(1) The provider must maintain a written job description for each staff position that specifies the position’s qualifications and job duties:
(a) A direct care staff person must be:
- (A) At least 18 years of age;
- (B) Be capable of implementing the setting’s emergency procedures and disaster plan; and
- (C) Be capable of performing other duties of the job as described in the job description;
- (b) All program staff having contact with a resident must have a documented current approved background check in accordance with OAR 943-007-0001 through 943-007-0501 prior to working alone with residents. All program staff must have a preliminary background check prior to working with residents under supervision of qualified staff. The provider must maintain documentation of current approved or preliminary background checks for each applicable staff person.
(c) A new background check must be completed:
- (A) Every three years;
- (B) Prior to any subject individual’s change in employment position; and
- (C) If the Division has reason to believe a new background check is needed.
- (d) All program staff must meet other qualifications when required by a contract or financing arrangement approved by the Division.

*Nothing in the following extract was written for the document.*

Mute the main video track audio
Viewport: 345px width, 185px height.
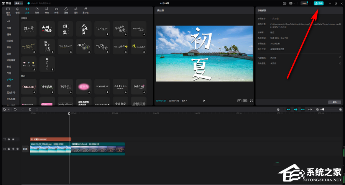click(17, 149)
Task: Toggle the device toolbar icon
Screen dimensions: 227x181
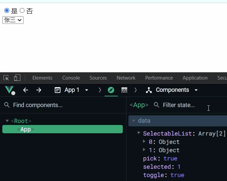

- (2) Personnel policies must be made available to all program staff and must describe hiring, leave, promotion, and disciplinary practices.
(3) The program administrator must provide or arrange a minimum of 16 hours pre-service orientation for each program staff within 60 days of hire and prior to working alone with residents. Pre-service orientation training for direct care staff must include, but is not limited to:
- (a) A comprehensive tour of the setting;
- (b) A review of emergency procedures developed in accordance with OAR 309-035-0145;
- (c) A review of setting policies and procedures;
- (d) Background on mental, emotional, or behavioral disorders and conditions;
- (e) Behavior management including interventions and de-escalation techniques;
- (f) An overview of resident rights;
- (g) Medication management procedures;
- (h) Food service arrangements;
- (i) Grievances, complaints and an overview of the Oregon Residential Facilities Ombudsperson program;
- (j) A summary of each resident's assessment and residential service plan;
- (k) Culturally responsive care;
- (l) Completion of the approved course Mandatory Reporting for Individuals Working in Community Mental Health Programs;
- (m) Completion of an approved HCBS training course; and
- (n) Other information relevant to the job description and scheduled shifts.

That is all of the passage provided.